Abstract

A recent surge of interest in South Asian culture has met with a wealth of outstanding novels by Indian, Pakistani, and Sri Lankan authors. These writers have contributed a fine balance between historical and modern settings, divergent religions, geographical diverse settings, and a wide range of literary techniques which has earned them worldwide acclaim. Artefacts such as food, clothing, music, art, or literature pertain to culture. Thus, food occupies an important place in the delineation of culture and is used abundantly in South Asian literature. Recent interest in food studies has opened doors to examine how the use of food imagery and metaphor represents complex ideas and deeper meaning in literature. Literary food studies analyses food symbolism to reflect on cultural identity. The domestic arena associated with femininity also becomes a space to reproduce cultural and national identity. Studying ordinary moments in everyday life can yield insights into the culture of the past and present.
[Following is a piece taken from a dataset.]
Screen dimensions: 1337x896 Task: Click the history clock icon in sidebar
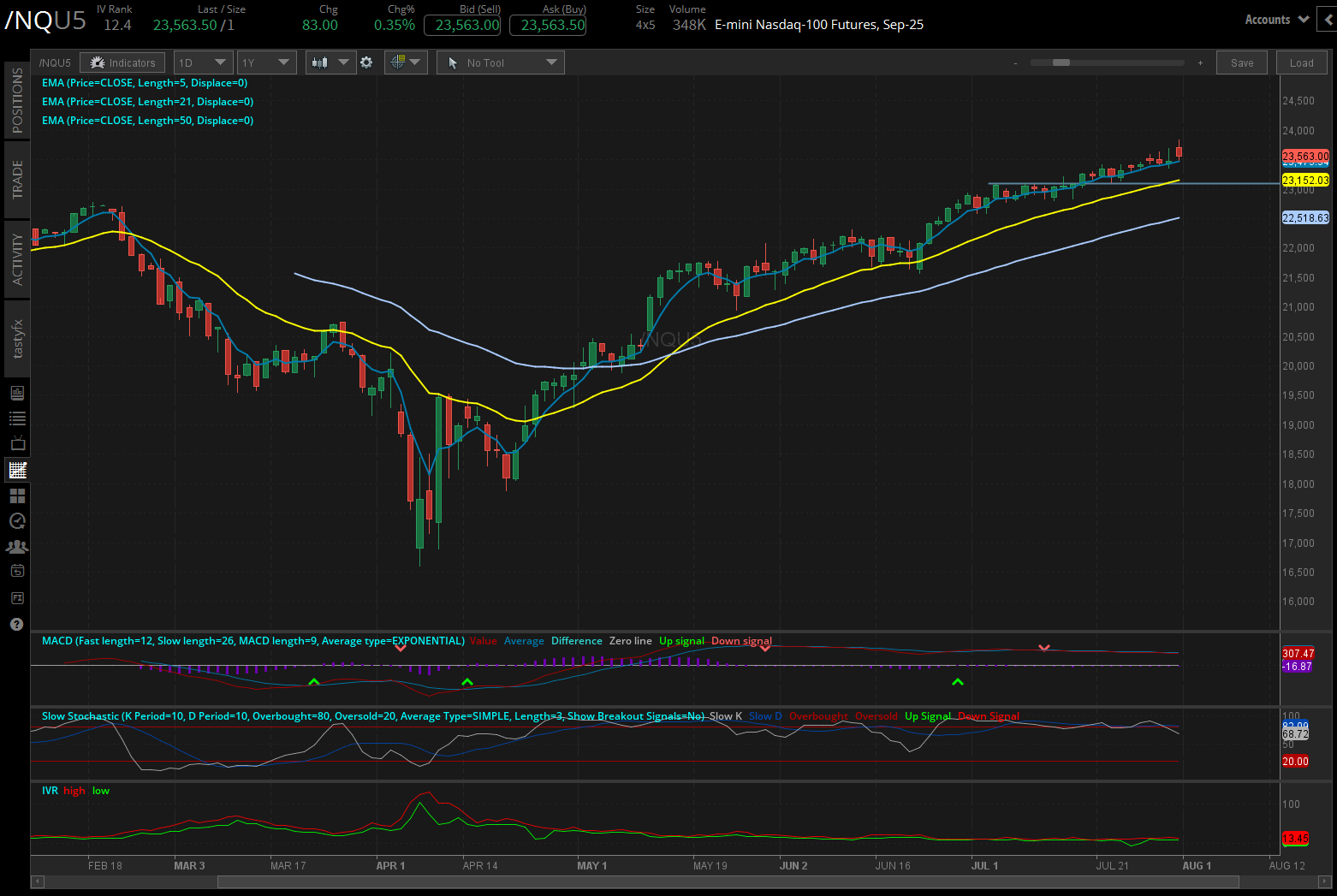coord(17,520)
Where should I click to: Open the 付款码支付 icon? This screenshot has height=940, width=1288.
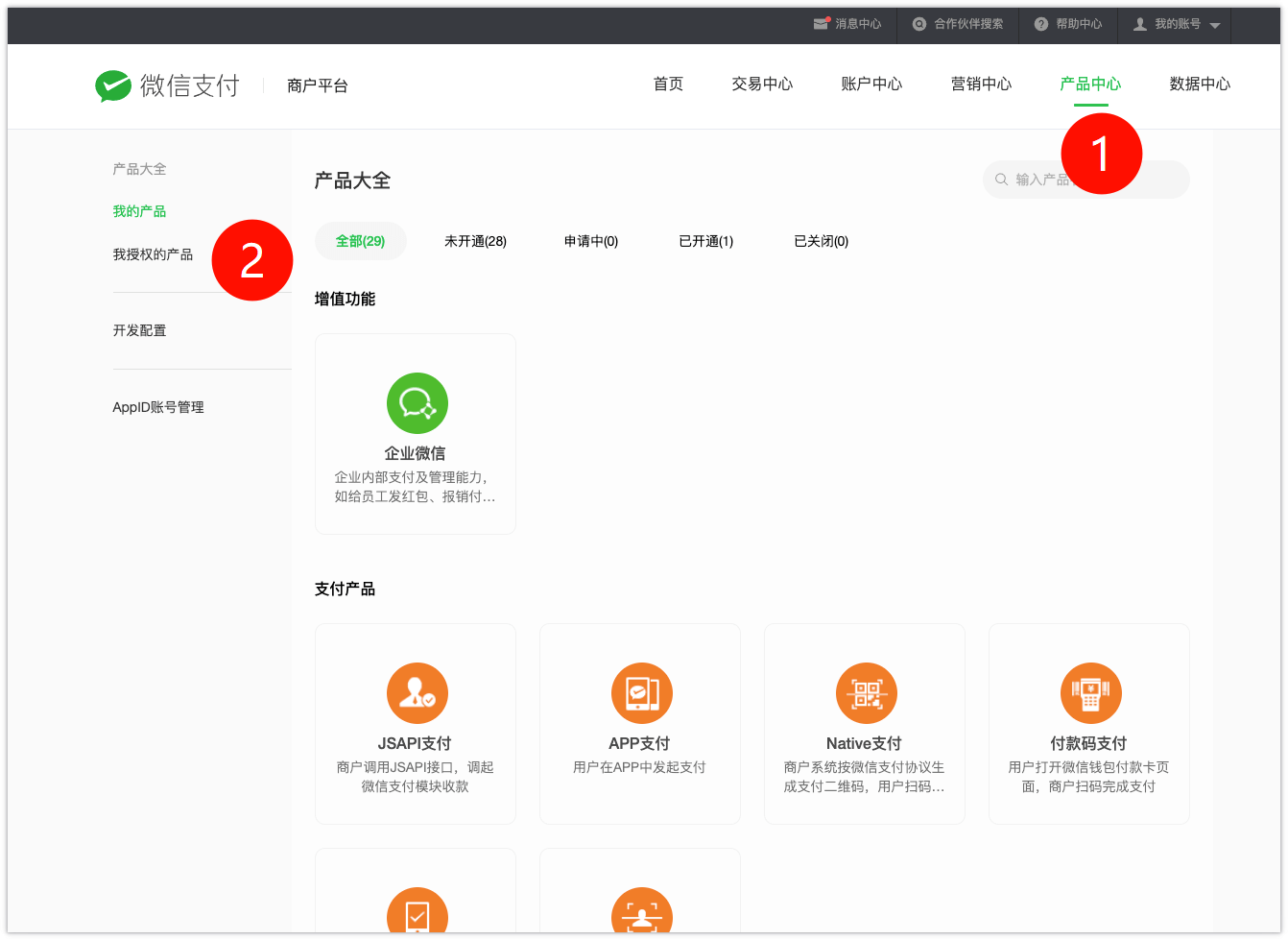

Women writers have used food and eating to symbolize cultural issues of acceptance, resistance, and preservation of culture, as well as symbols of memory, emotions, narrative history, relationships, power, and consumption.Food is a crucial indicator of individual and social identities. In the context of the diaspora, it is more than an indicator of one's nostalgia and search for rootedness. This paper seeks to explore whether food can be used as a tool of recognition-personal and national.The texts to be taken up for the present study are Esther David’s The Book of Rachel and Kamila Shamsie’s Salt and Saffron. in which recipes are interwoven into the texts as part of the narrative process.